While I was out at the lake shooting photos, I really wanted to get a look at the shots that I was getting on a better screen than the one on the back of the camera. This happens to me often as I am not quite sure about my composition and exposure and the camera screen is not that great. Ideally, I would look at these on my laptop and play around in Lightroom to see what I have, but this is usually impractical when out shooting landscapes. I do have an iPhone with a really good screen and a Lightroom CC app installed, so I decided to give that a try.
The first problem to solve is getting the images from my camera to my phone while in the field. This can be done using Wi-Fi with the Nikon D750 and many of their other cameras.
- On the D750, go into the Setup menu to Wi-Fi and select Enable for Network Connection.
- On the iPhone (android may be different), go into Settings >> Wi-Fi, and the camera should show up as a network that you can join. Select the camera network and join it. You’ll get a message about no internet access which doesn’t matter.
- Now, on the iPhone open the Nikon WMU app that you previously installed.
- You can select to view the photos on the D750. This will take you to a screen that looks like the one below:
- You can then select the photo that you want to inspect and download it to your phone. I always choose the Original size.
- The RAW (NEF) image file will now be on your phone. The iPhone can view these file types. Below is the image that I chose. Notice how dark the foreground is in the unedited RAW image.
- Important note: turn off Wi-Fi on the D750 when you are through with the transfer or it will quickly drain your camera battery!
- Next, I launched the Lightoom CC app and imported the picture.
- The Lightroom app gives you many of the tools you have in the full version. I used it to adjust the exposure, highlights, shadows, white balance, vibrance, etc. See the screen capture below.
- Doing all of this, I was able to get a pretty good idea that the picture had the information I wanted to make adjustments and what my final edit could look like.

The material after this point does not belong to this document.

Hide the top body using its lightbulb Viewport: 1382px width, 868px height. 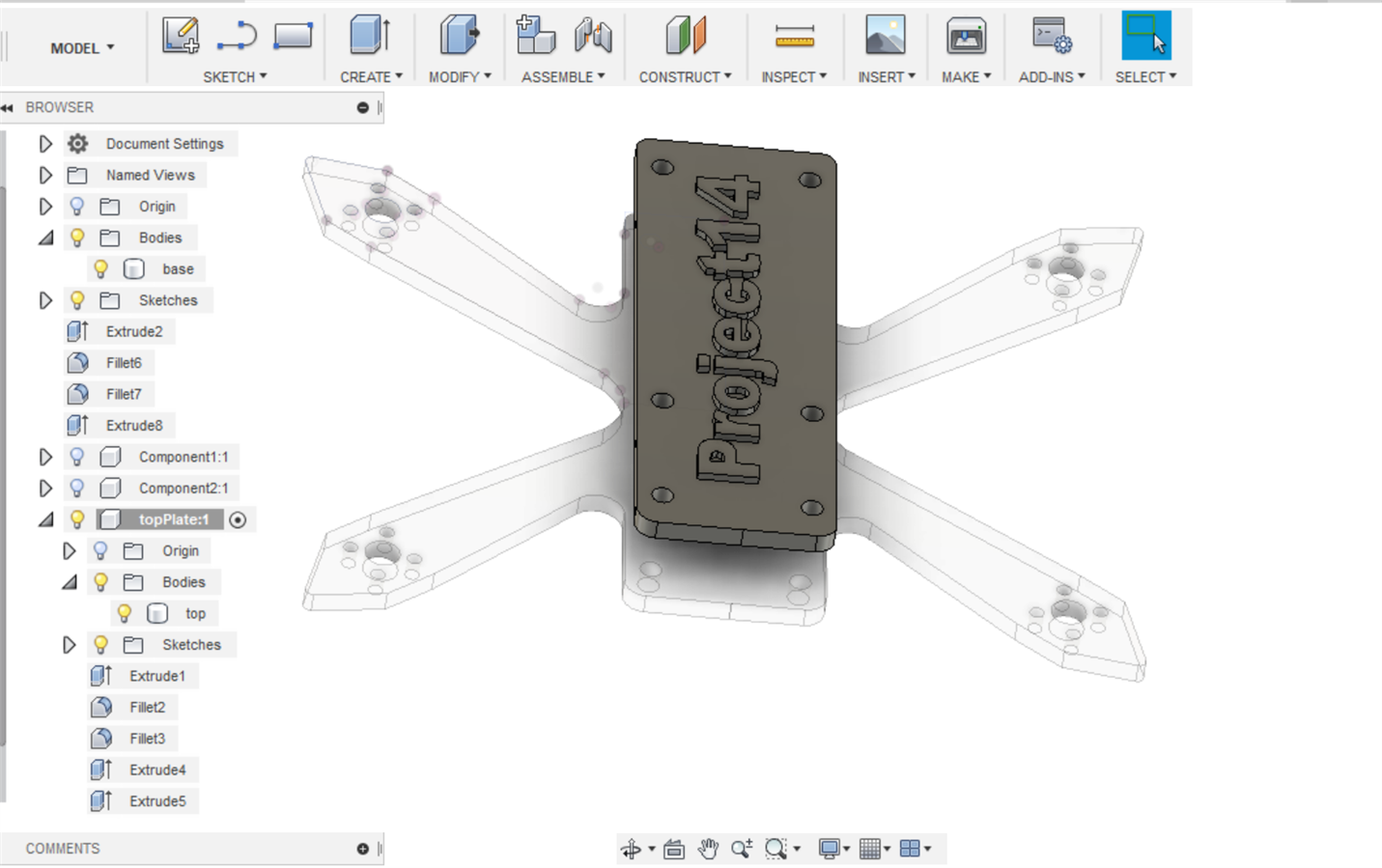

- You can then export it to a JPG if you like.
So, I could do all of this on my iPhone screen, which is much better than the screen on the back of the camera. I could even upload it to WordPress, Instagram, etc. right there if I wanted. The picture below is my quick field edit of the photo that showed me what I had captured in good detail.
I was concerned that I had good light on the driftwood in the foreground without over-exposing the sky. This is kind of hard to gauge with a long exposure through a filter. While I can use the histogram data on the back of the camera, it is difficult to see the image well on the camera screen with the foreground so dark. It is nice to see what you really have after a few basic adjustments in Lightroom.

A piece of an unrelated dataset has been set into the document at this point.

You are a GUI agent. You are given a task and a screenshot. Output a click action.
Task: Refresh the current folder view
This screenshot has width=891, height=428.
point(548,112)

Later when I got home, I loaded the RAW images onto my computer and got to do some more careful selection and editing. The below image is not the same image that I edited on my phone, but was shot at the same time with the same settings and composition. The below image shows my edits in full Lightroom.
This image was not as successful, in my opinion, as I had hoped. I did get the warm light on the driftwood, but it kind of gets lost among the stones on the shore. The lake is nice and smooth and there is motion in the clouds. I realized this wasn’t really working looking at this on my phone after shooting and then moved on to something else. In hindsight, I could have gotten down closer to the driftwood and closed in on the texture of the wood.
Whether or not the picture was a success, this did make me consider writing about the field editing experience. When I am home on my computer, an HP Spectre laptop running Windows 10, I have a large, hi-res screen and more time to edit the file. I can apply graduated filters, lens corrections, additional color controls, so I think I get a better result. But being able to quickly do part of this in the field is a big help and can let me know if I missed the shot and should retake it.
This is really a huge advantage over the film days of shooting and not seeing your mistakes until after the pictures are developed in a dark room. It’s kind of embarrassing how spoiled I am carrying a mini-computer in my pocket with a high resolution screen, but I do like it here in the future. It does require a little patience to do all of this out in the field, but I think that it is worth it to get a good photo and I will be making this more a part of my process when shooting photographs in the future.
A little later, the sun set in an unremarkable way and that was it from Lake Buchanan.